Adding to this, Dr Govardhan says, “Your doctor may recommend that you drink plenty of fluids to avoid dehydration from vomiting and a high fever. While recovering from dengue fever, watch for signs and symptoms of dehydration.”

 

Call your doctor right away if you develop any of the following:

 

 Decreased urination

 

 Few or no tears

 

Dry mouth or lips

 

   Lethargy or confusion

 

  Cold or clammy extremities

 

  Acetaminophen (Tylenol, others) can alleviate pain and reduce fever.
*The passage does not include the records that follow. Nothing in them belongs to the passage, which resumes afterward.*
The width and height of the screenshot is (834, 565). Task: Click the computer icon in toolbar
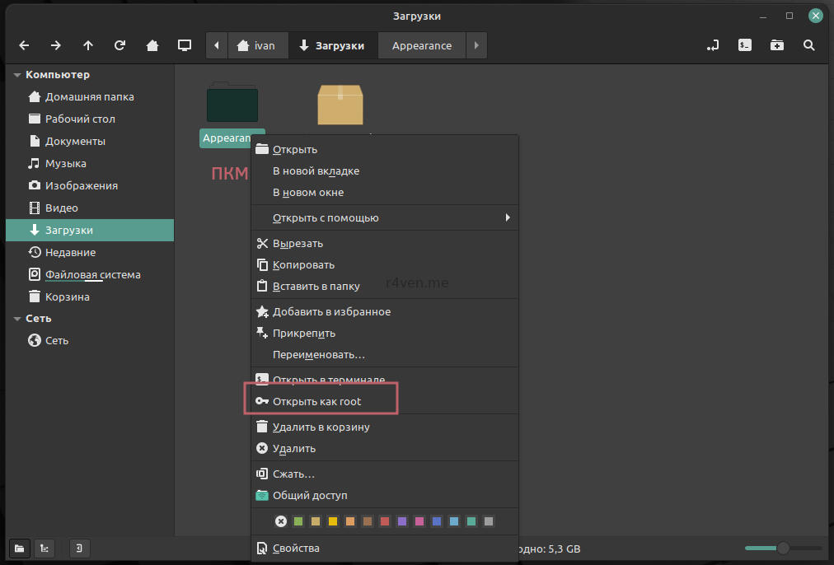tap(185, 45)
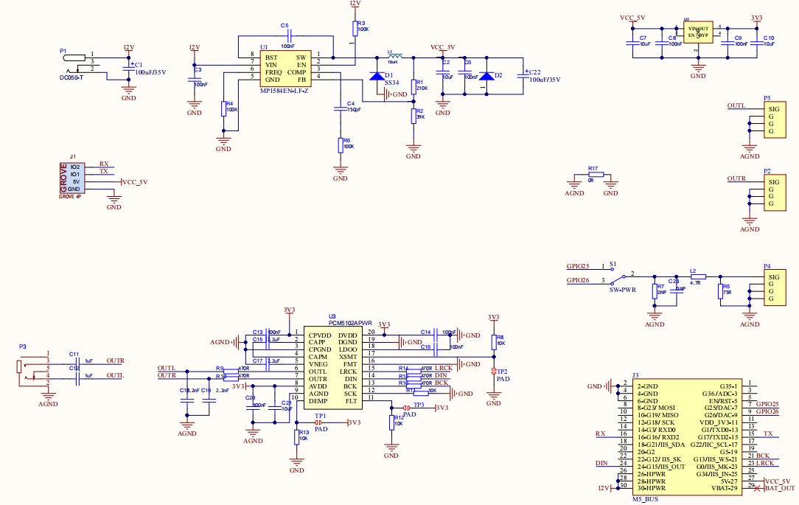Image resolution: width=799 pixels, height=505 pixels.
Task: Click the L1 10uH inductor symbol
Action: point(395,57)
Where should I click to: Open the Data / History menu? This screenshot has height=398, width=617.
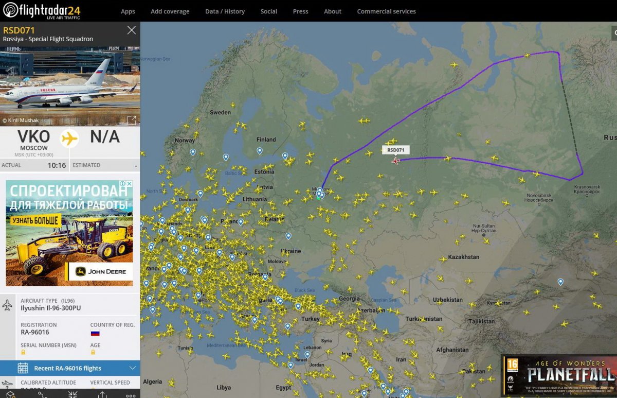point(225,11)
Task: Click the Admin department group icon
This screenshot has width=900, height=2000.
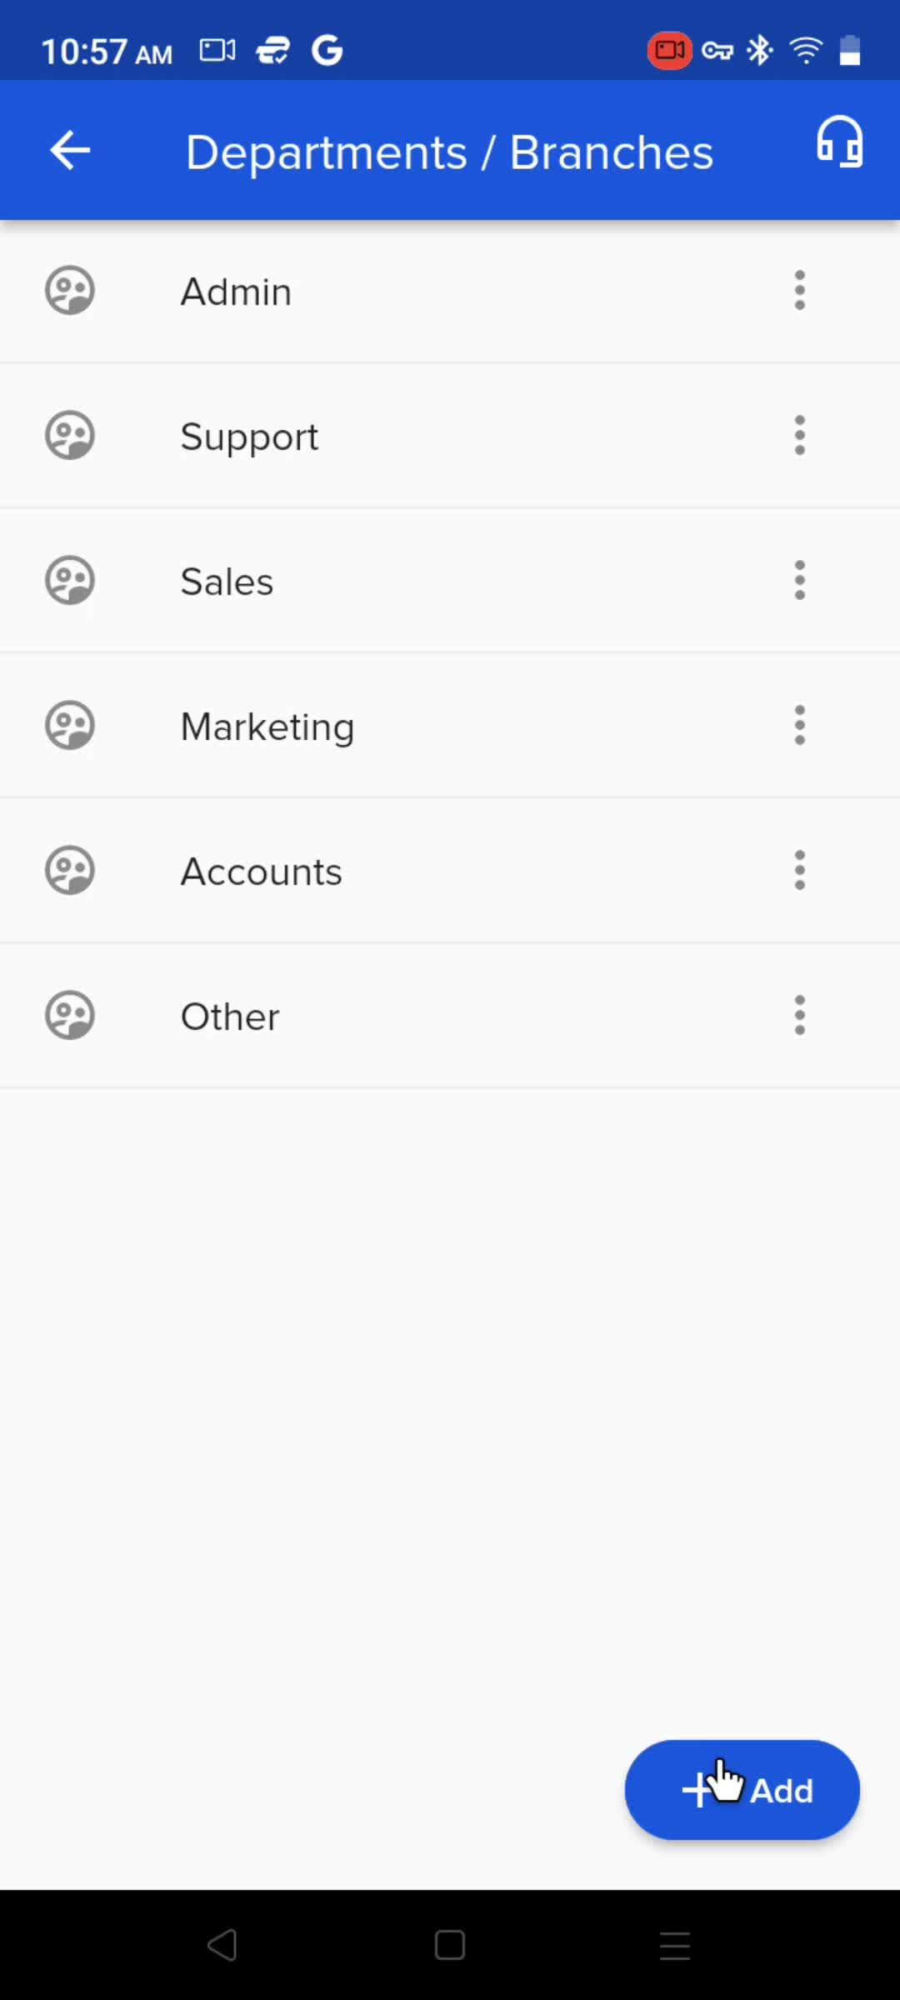Action: [x=69, y=291]
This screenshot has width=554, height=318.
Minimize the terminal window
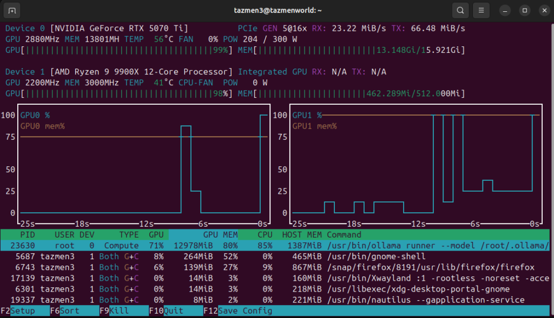pos(505,10)
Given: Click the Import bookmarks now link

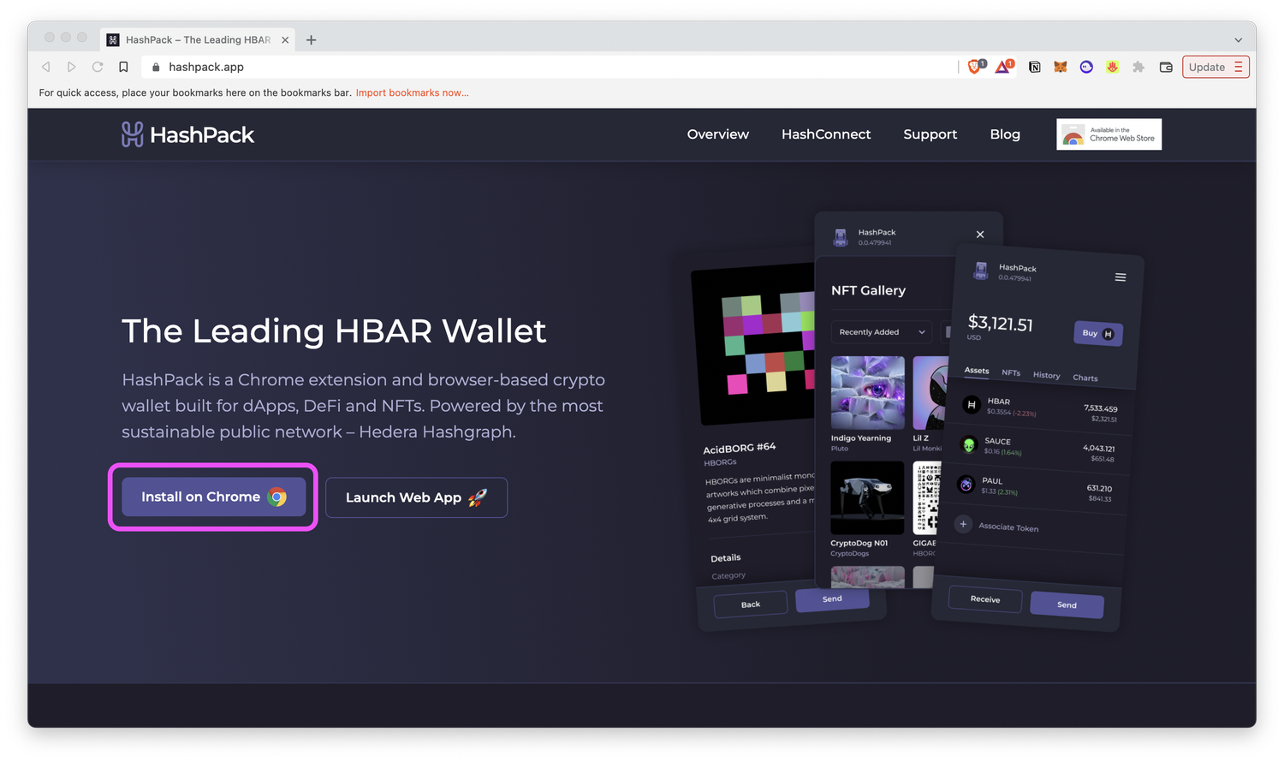Looking at the screenshot, I should pos(412,92).
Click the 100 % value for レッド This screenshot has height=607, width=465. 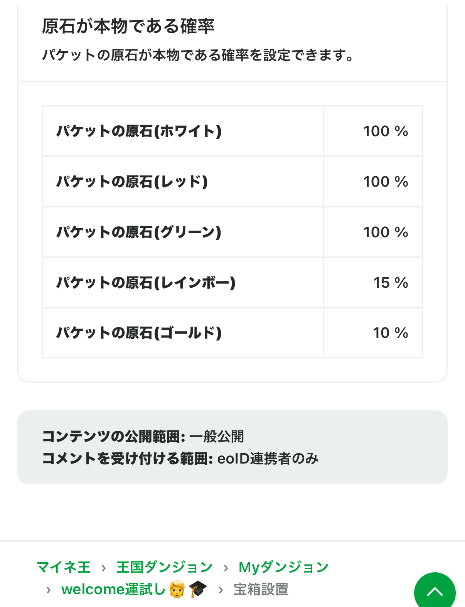(386, 182)
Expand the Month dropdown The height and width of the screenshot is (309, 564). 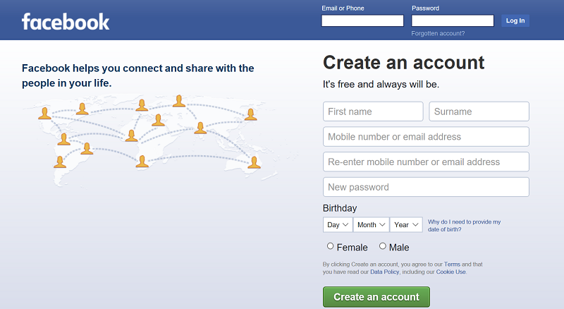point(372,224)
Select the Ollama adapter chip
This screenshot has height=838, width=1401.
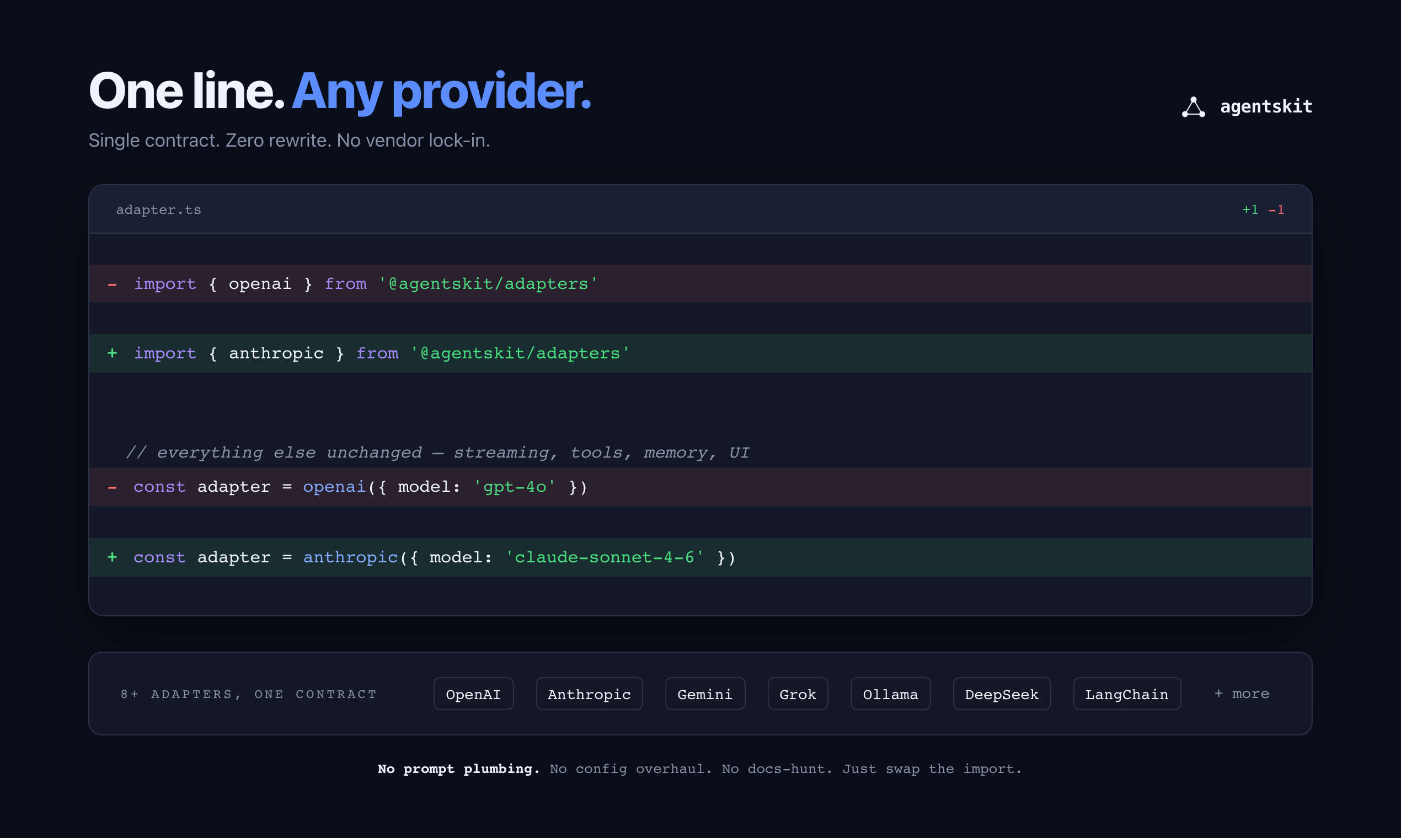pos(890,694)
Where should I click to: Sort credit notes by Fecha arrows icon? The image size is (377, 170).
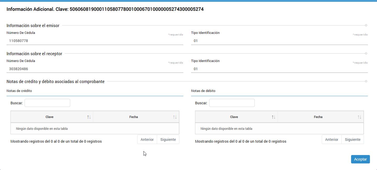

Avoid pain relievers that can increase bleeding complications — such as aspirin, ibuprofen (Advil, Motrin IB, others) and naproxen sodium (Aleve, others).

 

If you have severe dengue fever, you may need:

 

  Supportive care in a hospital

 

  Intravenous (IV) fluid and electrolyte replacement

 

  Blood pressure monitoring

 

  Transfusion to replace blood loss

 

CAUSES

 

“Dengue fever is caused by any one of four types of dengue viruses spread by mosquitoes that thrive in and near human lodgings. When a mosquito bites a person infected with a dengue virus, the virus enters the mosquito. When the infected mosquito then bites another person, the virus enters that person's bloodstream,” says Dr Govardhan.

 

After you've recovered from dengue fever, you have immunity to the type of virus that infected you — but not to the other three dengue fever virus types. The risk of developing severe dengue fever, also known as dengue hemorrhagic fever, actually increases if you're infected a second, third or fourth time.

 

RISK FACTORS

 

Factors that put you at greater risk of developing dengue fever or a more severe form of the disease include:

 

Living or traveling in tropical areas. Being in tropical and subtropical areas increases your risk of exposure to the virus that causes dengue fever. Especially high-risk areas are Southeast Asia, the western Pacific islands, Latin America and the Caribbean.

 

Prior infection with a dengue fever virus. Previous infection with a dengue fever virus increases your risk of having severe symptoms if you're infected again.

 

COMPLICATIONS

 

If severe, dengue fever can damage the lungs, liver or heart. Blood pressure can drop to dangerous levels, causing shock and, in some cases, death

 

DIAGNOSIS

 

Diagnosing dengue fever can be difficult, because its signs and symptoms can be easily confused with those of other diseases — such as malaria, leptospirosis and typhoid fever.

 

Your doctor will likely ask about your medical and travel history. Be sure to describe international trips in detail, including the countries you visited and the dates, as well as any contact you may have had with mosquitoes.

 

Certain laboratory tests can detect evidence of the dengue viruses, but test results usually come back too late to help direct treatment decisions.